### Problem
Your output should be the line with "Where should I click to: Toggle" plus all following lines to the end of the records, exactly as written and nothing more.
##### Records for this exercise #####
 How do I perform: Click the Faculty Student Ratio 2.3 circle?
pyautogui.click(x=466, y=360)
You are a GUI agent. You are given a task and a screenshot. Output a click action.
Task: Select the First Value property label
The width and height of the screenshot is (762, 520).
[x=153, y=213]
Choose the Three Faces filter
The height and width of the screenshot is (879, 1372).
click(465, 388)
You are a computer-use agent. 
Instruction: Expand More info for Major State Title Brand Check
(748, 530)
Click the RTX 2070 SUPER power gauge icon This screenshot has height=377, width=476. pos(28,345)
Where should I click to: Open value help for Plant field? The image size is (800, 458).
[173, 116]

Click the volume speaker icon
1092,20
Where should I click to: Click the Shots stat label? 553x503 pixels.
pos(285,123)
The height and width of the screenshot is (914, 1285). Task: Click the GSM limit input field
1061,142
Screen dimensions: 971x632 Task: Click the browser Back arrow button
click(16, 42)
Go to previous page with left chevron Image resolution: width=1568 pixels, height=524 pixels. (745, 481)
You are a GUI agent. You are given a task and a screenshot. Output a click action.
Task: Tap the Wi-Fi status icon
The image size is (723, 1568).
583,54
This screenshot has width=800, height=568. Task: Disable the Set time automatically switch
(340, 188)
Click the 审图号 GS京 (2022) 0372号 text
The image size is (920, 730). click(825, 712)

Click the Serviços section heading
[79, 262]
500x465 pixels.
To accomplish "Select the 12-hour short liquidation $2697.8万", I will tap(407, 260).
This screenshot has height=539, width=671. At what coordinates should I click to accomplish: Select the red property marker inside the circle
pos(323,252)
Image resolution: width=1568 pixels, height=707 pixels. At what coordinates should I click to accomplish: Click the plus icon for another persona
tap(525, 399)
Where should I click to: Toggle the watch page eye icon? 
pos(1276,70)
#####
### Your response
Where should I click to: Toggle the watch page eye icon? 
pos(1276,70)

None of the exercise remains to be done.